While operator subspecialty may not result in differences in procedural complications, individual experience does appear to have a significant association. In a large retrospective review of 500 adults undergoing PDT, oxygen desaturations and bleeding events were increased if the operator had performed less than 30 tracheostomies [16].
The optimal timing of tracheostomy remains a subject of ongoing debate. One of the largest trials looking at early versus late tracheostomy found no mortality benefit between the groups [20]. Early tracheostomy is typically defined as occurring within 14 days of intubation and has both positive and negative outcomes in the literature.

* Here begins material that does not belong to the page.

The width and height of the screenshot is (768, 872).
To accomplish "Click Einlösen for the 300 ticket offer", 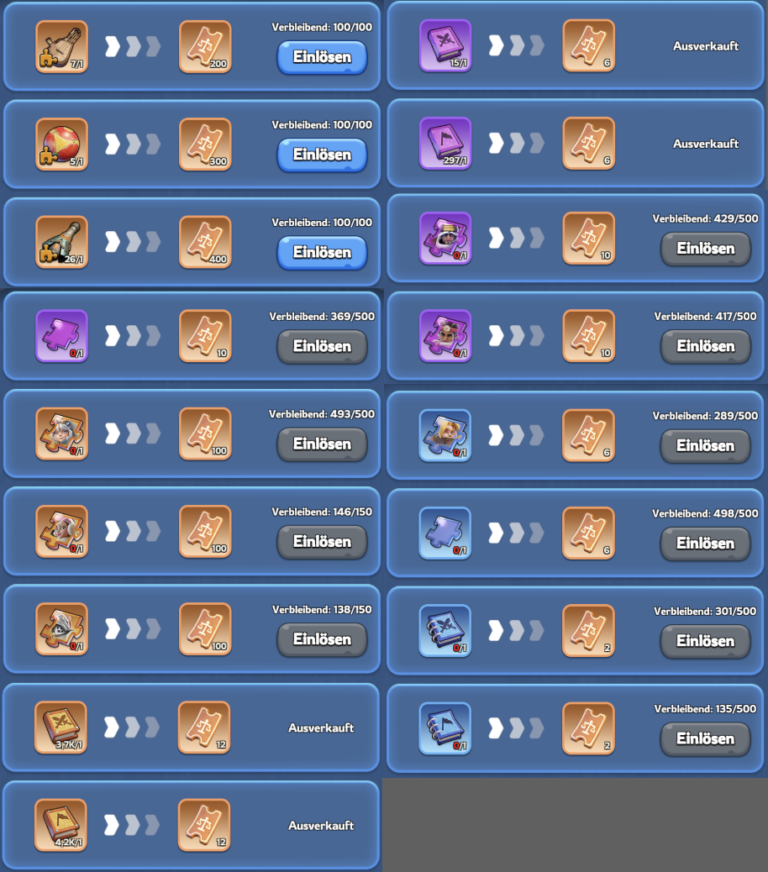I will click(x=322, y=155).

Early trach is associated with a reduced ICU length of stay of approximately 6 fewer days, though there were no differences in time to decannulation, ventilator wean, or overall mortality [20]. The operator should be aware of potential risk in performing an earlier tracheostomy regarding overall outcomes.
APACHE II
In a retrospective review, early tracheostomy performed within 14 days from intubation was associated with a higher 60- day mortality [21]. It is important to note the higher APACHE II scores (15 vs 11) in the early tracheostomy group, as higher scores seem to correlate with those at higher overall risk for death. Thus, exploring the APACHE II as a risk factor for tracheostomy outcomes warrants discussion. There is limited data evaluating the APACHE II score as a predictor for outcomes of tracheostomy placement. Though the APACHE II may identify those patients at high-risk, a small retrospective review of 54 patients suggested against this. This study identified high-risk patients as those with higher APACHE II scores of 10.1 vs 5.4, morbid obesity with BMI > 40 kg/ m2, and with coagulopathic conditions. Only one complication was reported in the low-risk group in which bleeding from an anterior jugular communicating vein was reported, and there were no complications in the high-risk group [22].
In summary, there are many variables to consider when evaluating the overall risk of patients undergoing percutaneous tracheostomy. We discussed some of the existing literature looking at variables such as BMI, coagulation parameters, derangements in anatomy, difficulties with positioning, operator experience, hemodynamics and ventilatory requirements, and APACHE II score. While these individual components do not necessarily predict those patients at highest risk, per se, perhaps a comprehensive assessment of these variables will better predict overall risk. Thus, we believe there is a need for a comprehensive scoring system to help better risk-stratify those patients at highest risk for complications related to tracheostomy placement.
Conclusion
Percutaneous dilational tracheostomy is a procedure increasingly performed given the increased need for invasive mechanical ventilatory support in the setting of the SARS-CoV2 pandemic. While a true definition for patients at highest risk for tracheostomy complications is lacking, we discussed several parameters with correlation to risk including BMI, coagulopathy, anatomic derangements, difficulties with positioning, operator experience, hemodynamics and ventilatory requirements, and APACHE II score. Finally, we propose the need for establishing a formalized scoring system to identify those patients in whom percutaneous tracheostomy can be more safely performed with fewer complications.